Task to complete: An exact transcription of the entries is required, with no images included.

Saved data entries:

- - - - - - -

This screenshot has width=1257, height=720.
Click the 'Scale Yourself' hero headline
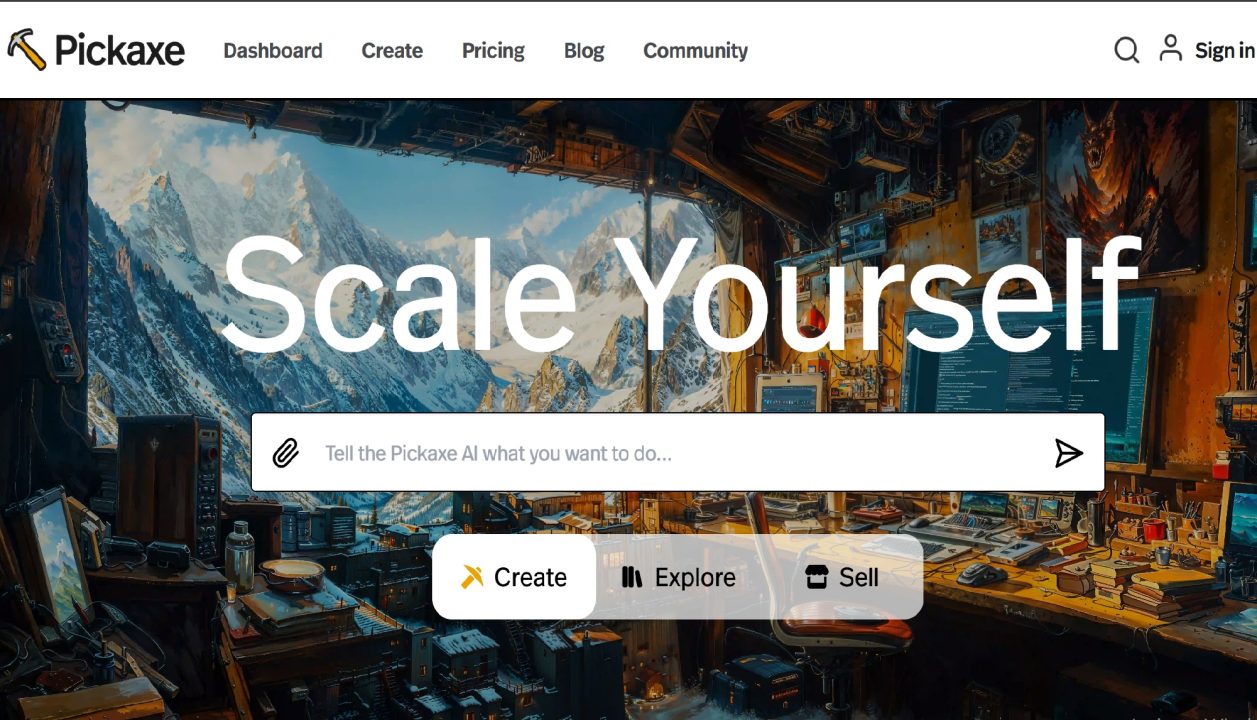(x=680, y=293)
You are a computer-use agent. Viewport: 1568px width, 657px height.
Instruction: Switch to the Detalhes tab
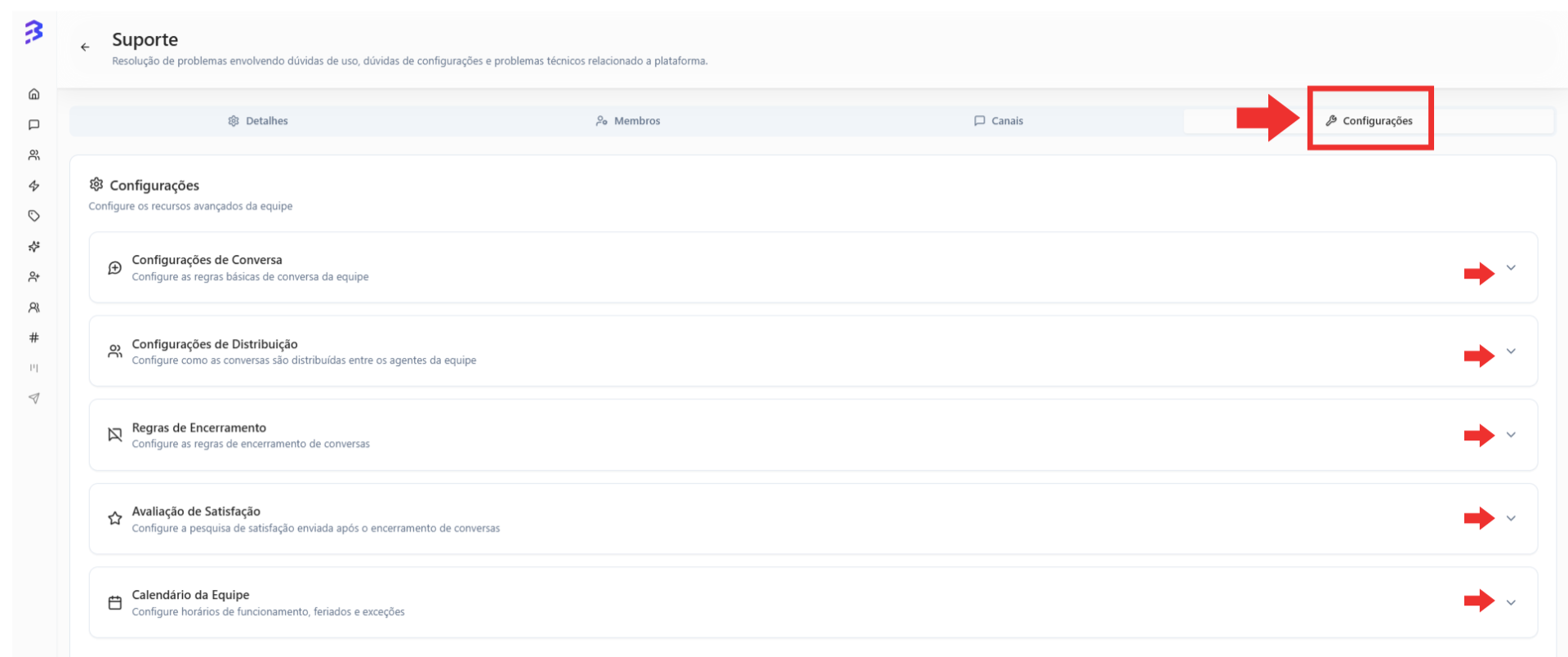click(x=258, y=121)
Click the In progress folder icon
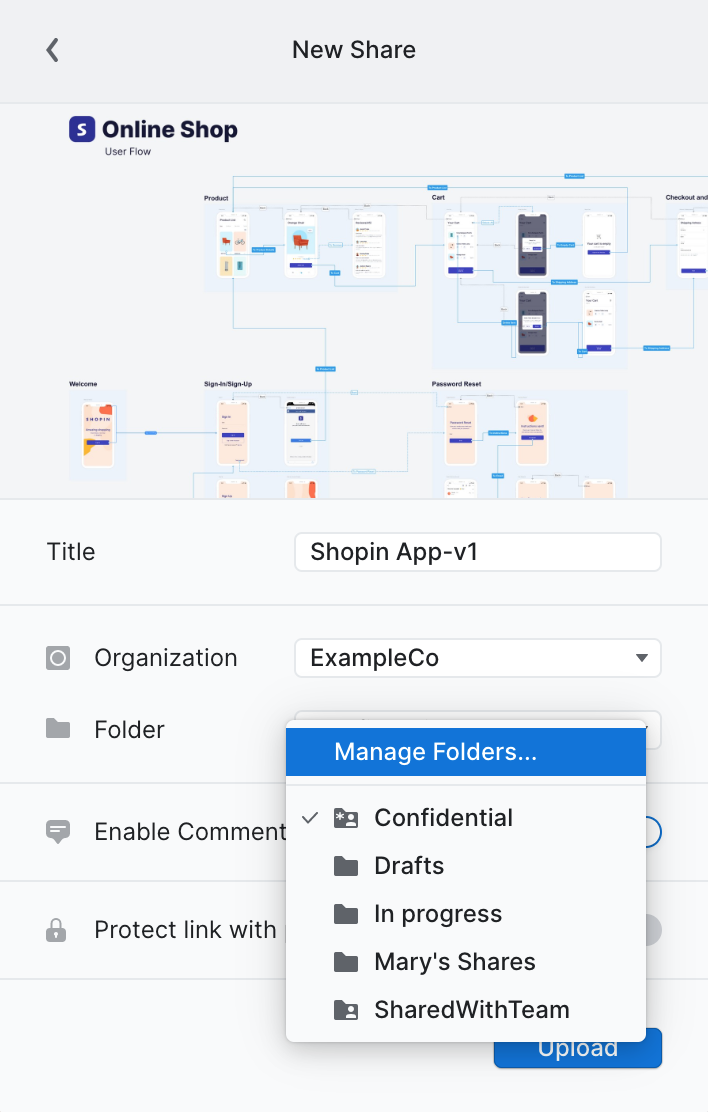The width and height of the screenshot is (708, 1112). [x=345, y=914]
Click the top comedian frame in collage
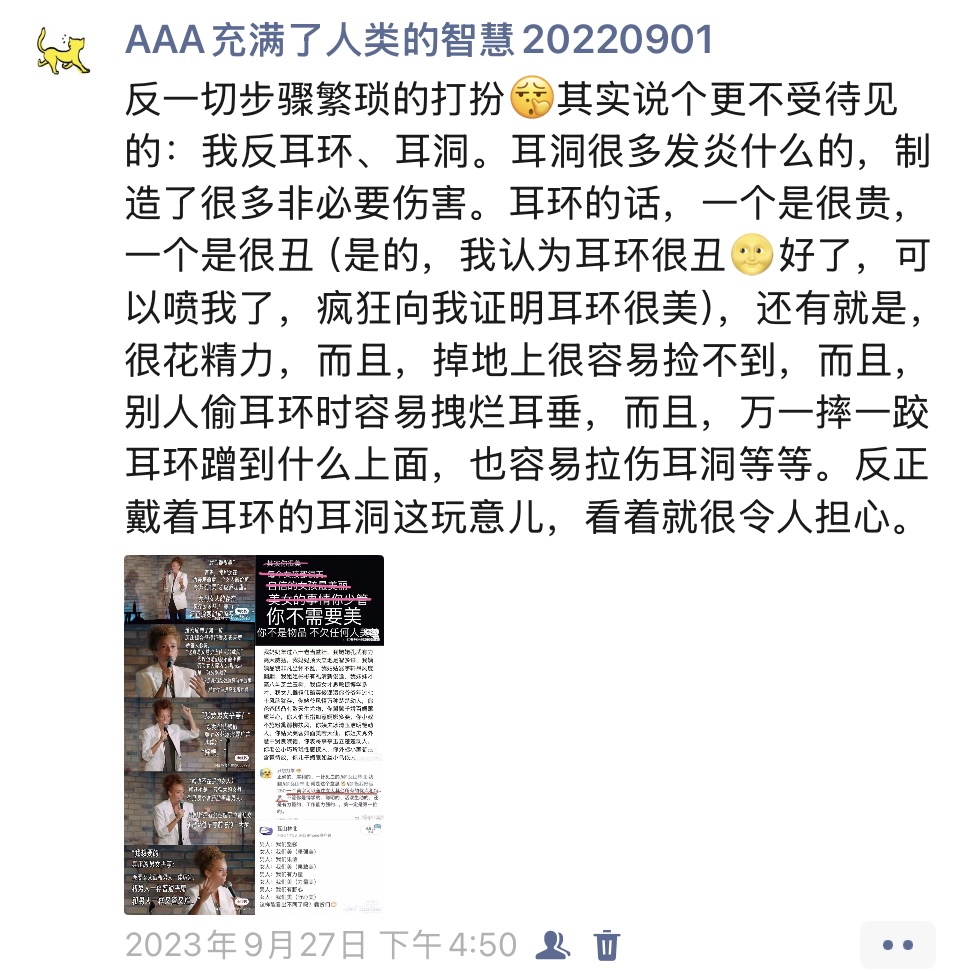The image size is (960, 971). (190, 588)
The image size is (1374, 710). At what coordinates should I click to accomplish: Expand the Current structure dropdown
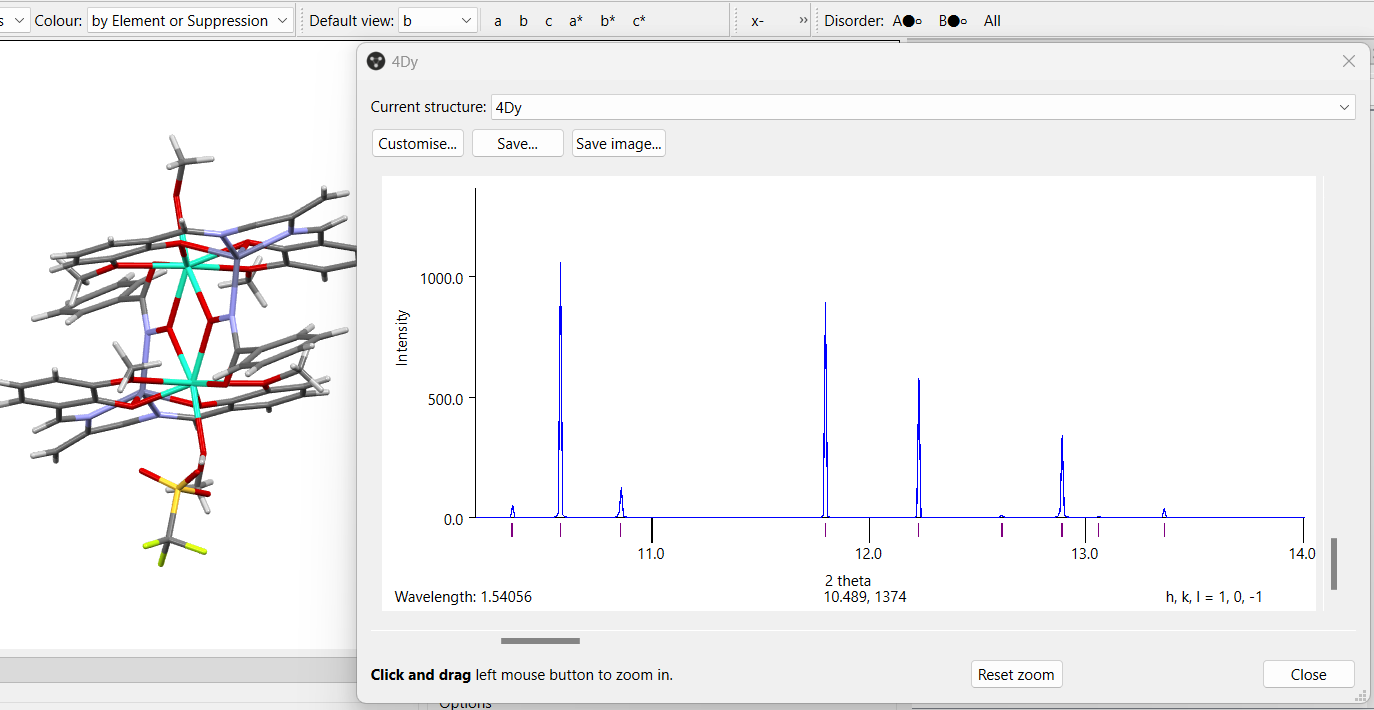pos(922,107)
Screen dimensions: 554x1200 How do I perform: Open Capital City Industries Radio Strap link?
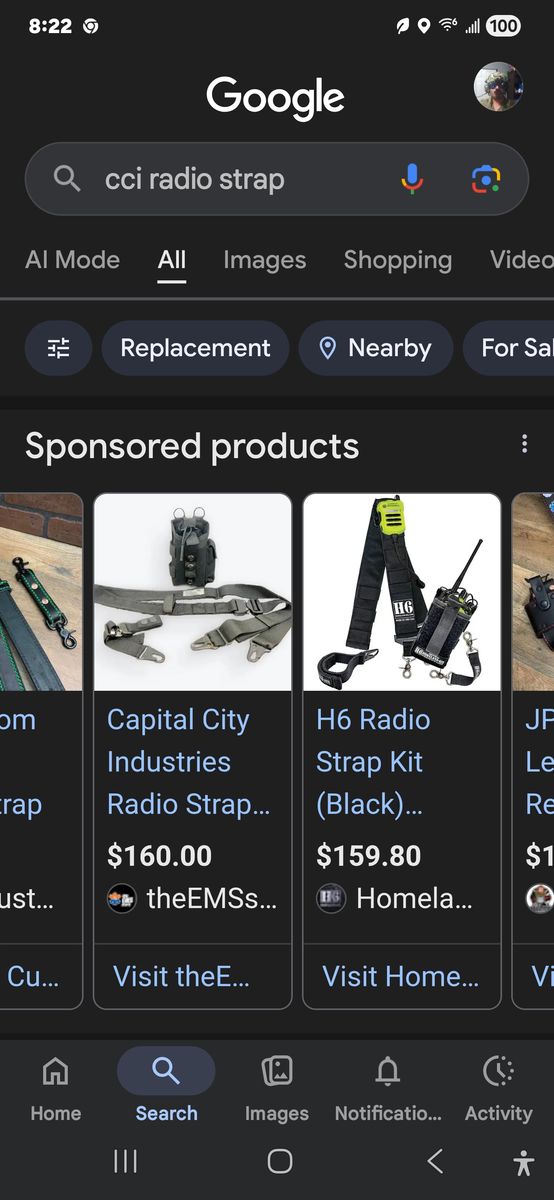[189, 762]
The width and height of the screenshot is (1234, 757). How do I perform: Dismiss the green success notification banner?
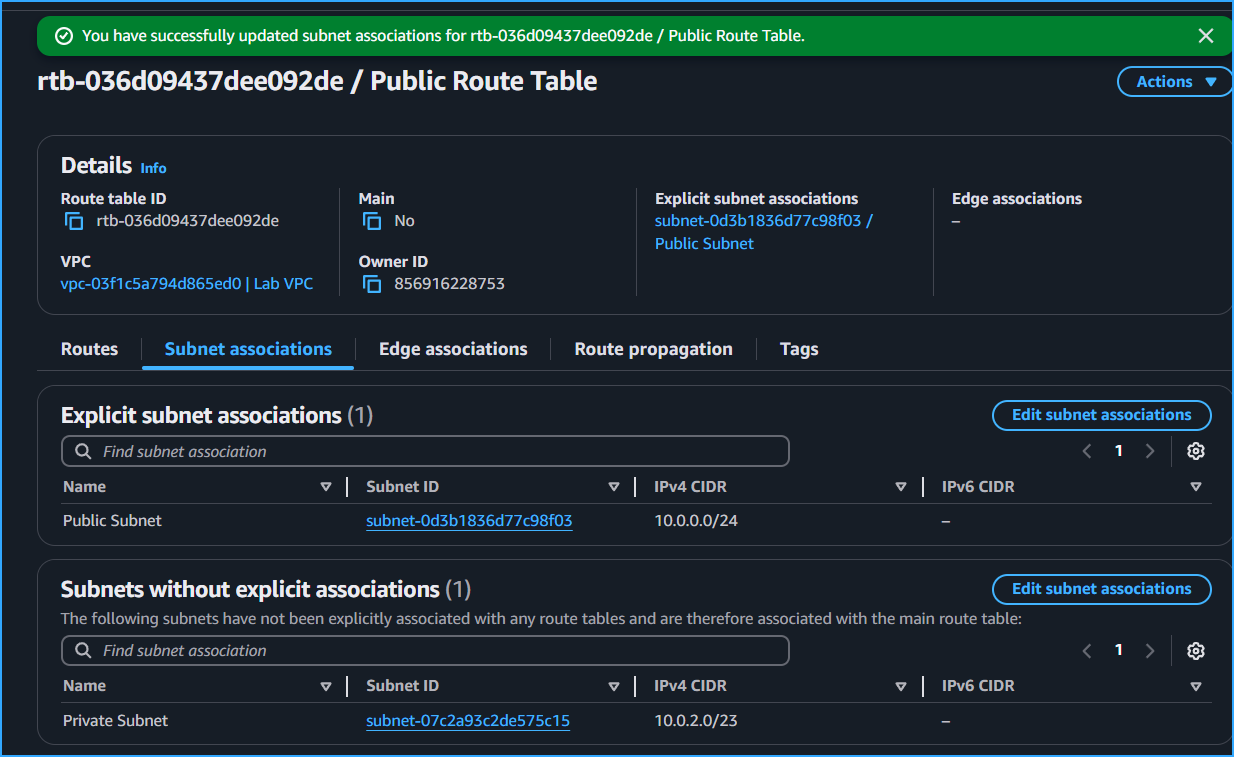[x=1206, y=34]
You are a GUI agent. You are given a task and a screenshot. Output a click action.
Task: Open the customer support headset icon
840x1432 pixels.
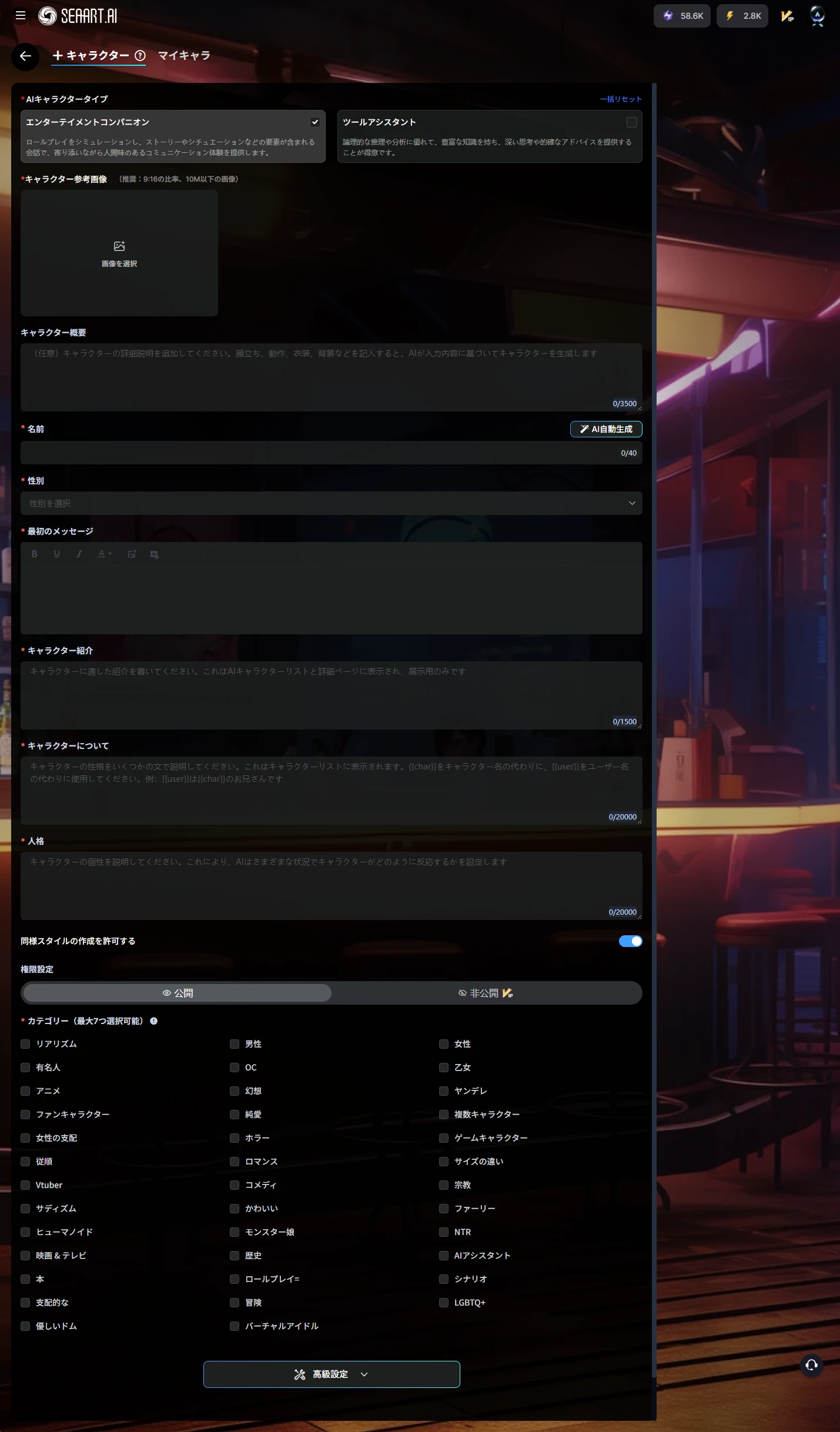click(811, 1365)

- - - - - - -

The answer:
This screenshot has width=1257, height=720.
Click the 'Scale Yourself' hero headline
(x=680, y=293)
You are a computer-use agent. Viewport: 1568px width, 657px height.
Instruction: Switch to the Detalhes tab
click(x=258, y=121)
Click the In progress folder icon
The width and height of the screenshot is (708, 1112). [x=345, y=914]
Click the top comedian frame in collage
The image size is (960, 971). (190, 588)
The image size is (1374, 710). At what coordinates should I click to accomplish: Expand the Current structure dropdown
pos(922,107)
Screen dimensions: 554x1200 How do I perform: Open Capital City Industries Radio Strap link?
[189, 762]
The width and height of the screenshot is (1234, 757). How do I perform: Dismiss the green success notification banner?
[x=1206, y=34]
You are a GUI agent. You are given a task and a screenshot. Output a click action.
Task: Open the customer support headset icon
840x1432 pixels.
click(811, 1365)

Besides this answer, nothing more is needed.